Another point is, if it had significant introspective access, it likely wouldn't need to be trained to use it, so this is actually evidence that it doesn't have introspective access by default at least as much as the idea that you can train it to have introspective access.

Introspection training can be thought of as a form of elicitation. Self-prediction is weird task that models probably aren't trained on (but we don't know exactly what the labs are doing). So it could be that the models contain the right representations/circuits, but they haven't been properly elicited. In the appendix, we show that training on more data does not lead to better predictions, which suggests something like the elicitation story.

First, the shown validation questions are all in second person. Were cross predictions prompted in exactly the same way as self predictions? This could skew results in favor of models it is true for if you really are prompting that way, and is a large change in prompt if you change it for accuracy. Perhaps you should train it to predict 'model X' even when that model is itself, and see how that changes results

Thanks, that is a good point. Yes, both the self- and the cross-prediction trained models were asked using second-person pronouns. It's possible that this is hurting the performance of the cross-trained models, since they're now asked to do something that isn't actually true: they're not queried about their actual behavior, but that of another model. We assumed that across enough finetuning samples, that effect would not actually matter, but we haven't tested it.
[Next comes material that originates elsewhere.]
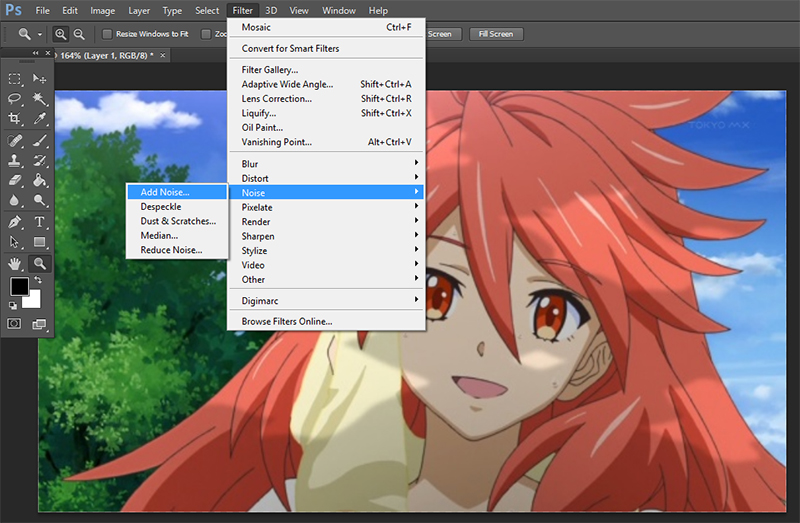Select the Type tool
Viewport: 800px width, 523px height.
[x=40, y=222]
It's a follow-up we're interested in.

Second, I wouldn't say the results seem well-calibrated just because they seem to go in the same basic direction (some seem close and some quite off).
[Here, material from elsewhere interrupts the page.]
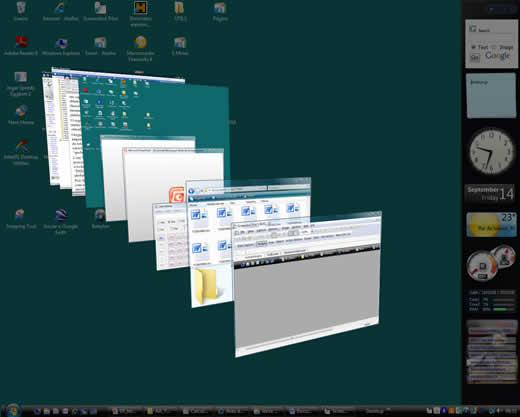Select the Text radio option in Google gadget

click(x=473, y=47)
I agree, the calibration is not perfect. What is notable about it is that the models also seem calibrated wrt to the second and third most likely response, which they have not seen during training. This suggests that somehow that distribution over potential behaviors is being used in answering the self-prediction questions

Fourth, how does its performance vary if you train it on an additional data set where you make sure to include the other parts of the prompt that are not content based, while not including the content you will test on?

I'm not sure I understand. Note that most of the results in the paper are presented on held-out tasks (eg MMLU or completing a sentence) that the model has not seen during training and has to generalize to. However, the same general pattern of results holds when evaluating on the training tasks (see appendix).
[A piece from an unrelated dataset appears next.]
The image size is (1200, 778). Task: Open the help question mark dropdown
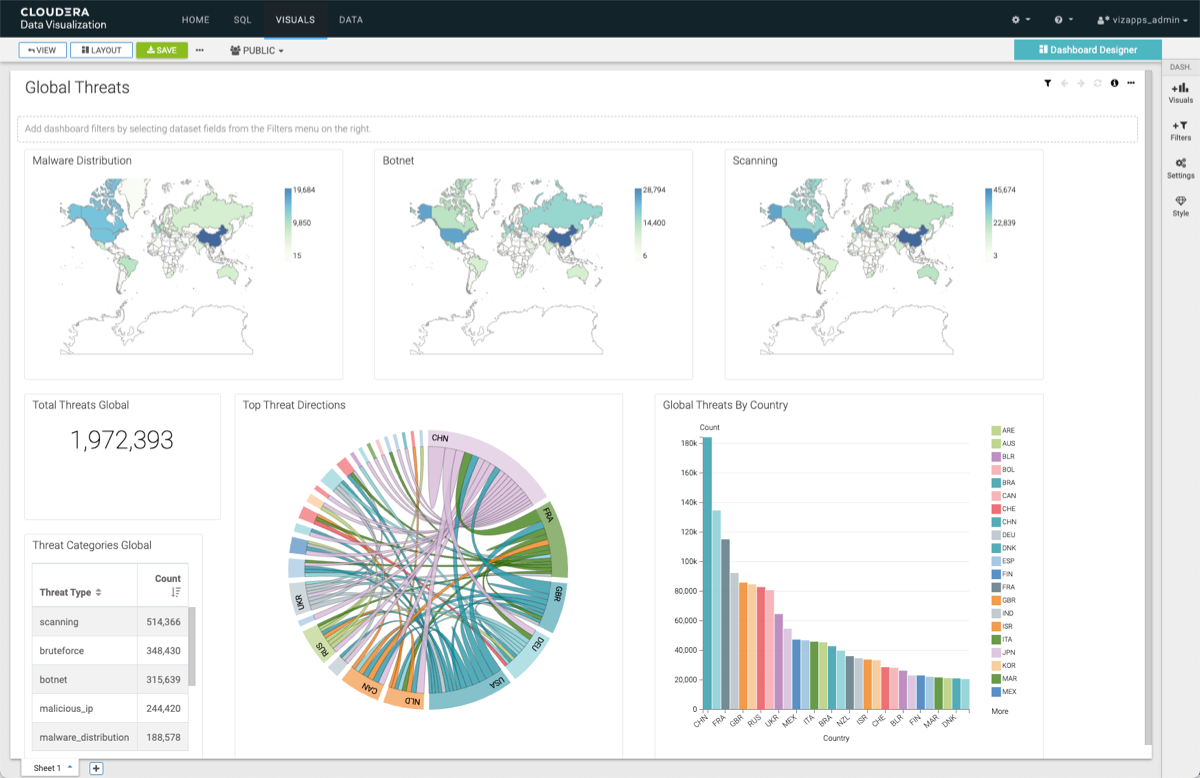click(x=1063, y=19)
Fifth, finetuning is often a version of Goodharting, that raises success on the metric without improving actual capabilities (or often even making them worse), and this is not fully addressed just by having the verification set be different than the test set. If you could find a simple way of prompting that lead to introspection that would be much more likely to be evidence in favor of introspection than that it successfully predicted after finetuning.

Fair point—certainly, a big confounder is getting the models to properly follow the format and do the task at all. However, the gap between self- and cross-prediction trained models remains to be explained.

Finally, Figure 17 seems obviously misleading. There should be a line for how it changed over its training for self-prediction and not require carefully reading the words below the figure to see that you just put a mark at the final result for self-prediction).

You're right—sorry about that. The figure only shows the effect of changing data size for cross-, but not for self-prediction. Earlier (not reported) scaling experiments also showed a similarly flat curve for self-prediction above a certain threshold.

Thanks again for your many thoughtful comments!